Directions for this task: Repeat the lines from the line with "Task: Click the 83% zoom level control" to the line with "Where should I" in the listing below, keeping both end lines and adding nothing.

Supplied material:
□ □ □ □ □ □ □
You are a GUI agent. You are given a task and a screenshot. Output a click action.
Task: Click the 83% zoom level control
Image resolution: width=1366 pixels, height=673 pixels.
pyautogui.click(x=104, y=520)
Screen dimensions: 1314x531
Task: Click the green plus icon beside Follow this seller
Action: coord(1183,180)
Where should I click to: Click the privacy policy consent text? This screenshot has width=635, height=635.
□ □ □ □ □ □ □
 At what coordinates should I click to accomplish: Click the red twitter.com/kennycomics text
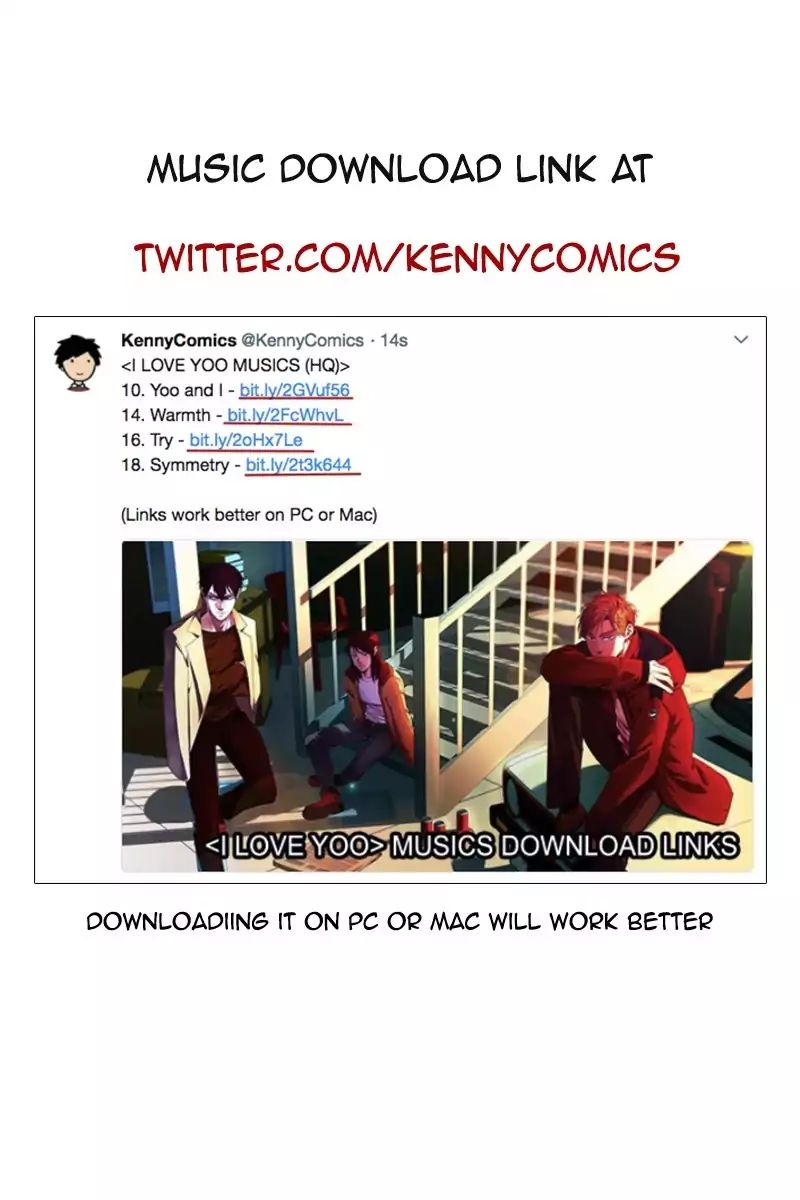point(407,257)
□ □ □ □ □ □ □
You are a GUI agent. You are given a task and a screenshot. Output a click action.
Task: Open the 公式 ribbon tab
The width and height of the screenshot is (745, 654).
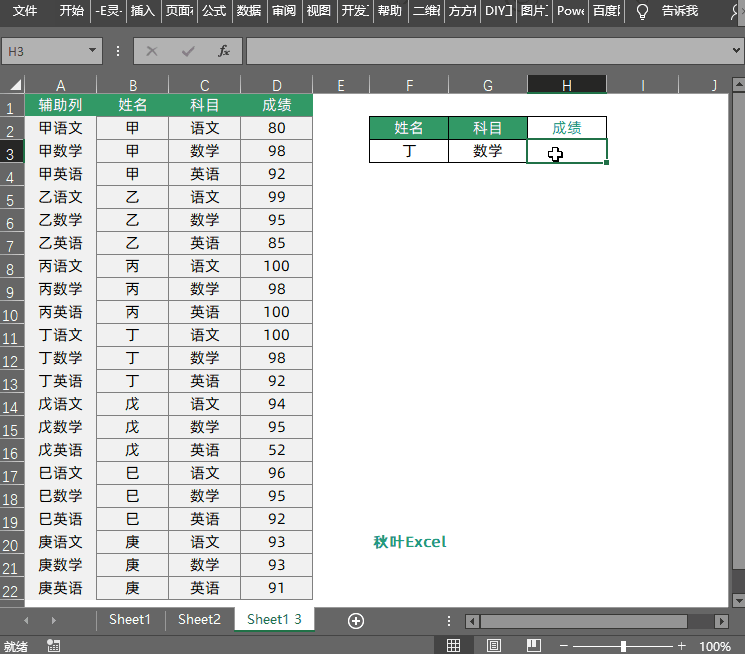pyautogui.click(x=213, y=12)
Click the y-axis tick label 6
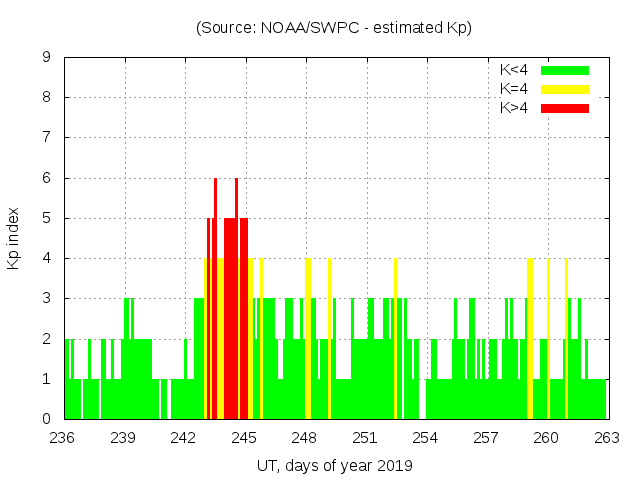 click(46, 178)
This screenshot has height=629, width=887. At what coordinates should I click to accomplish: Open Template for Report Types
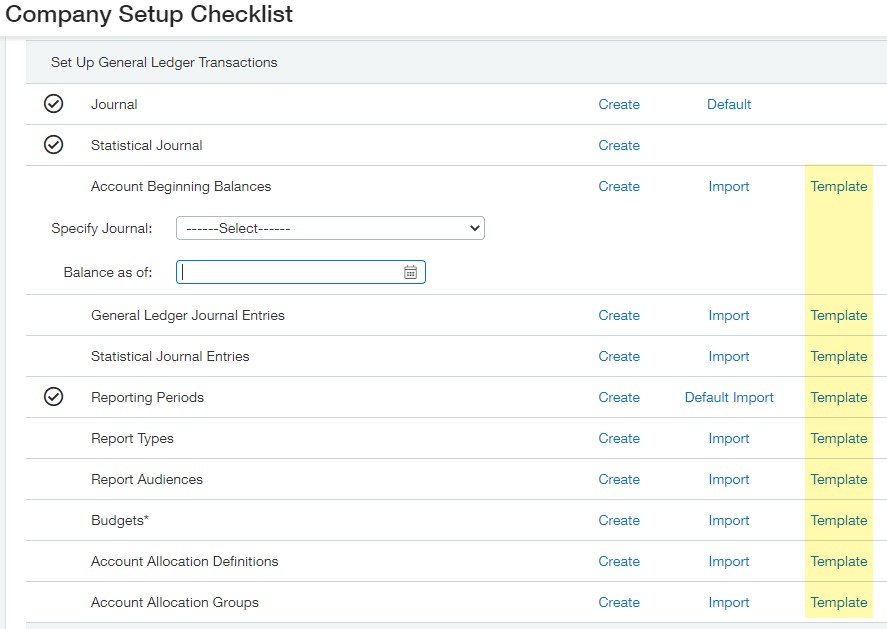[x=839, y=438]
□ □ □ □ □ □ □
Task output:
Task: Click the 83% zoom level control
Image resolution: width=1366 pixels, height=673 pixels.
pyautogui.click(x=104, y=520)
Screen dimensions: 1314x531
Task: Click the green plus icon beside Follow this seller
Action: coord(1183,180)
Where should I click to: Click the privacy policy consent text? This screenshot has width=635, height=635.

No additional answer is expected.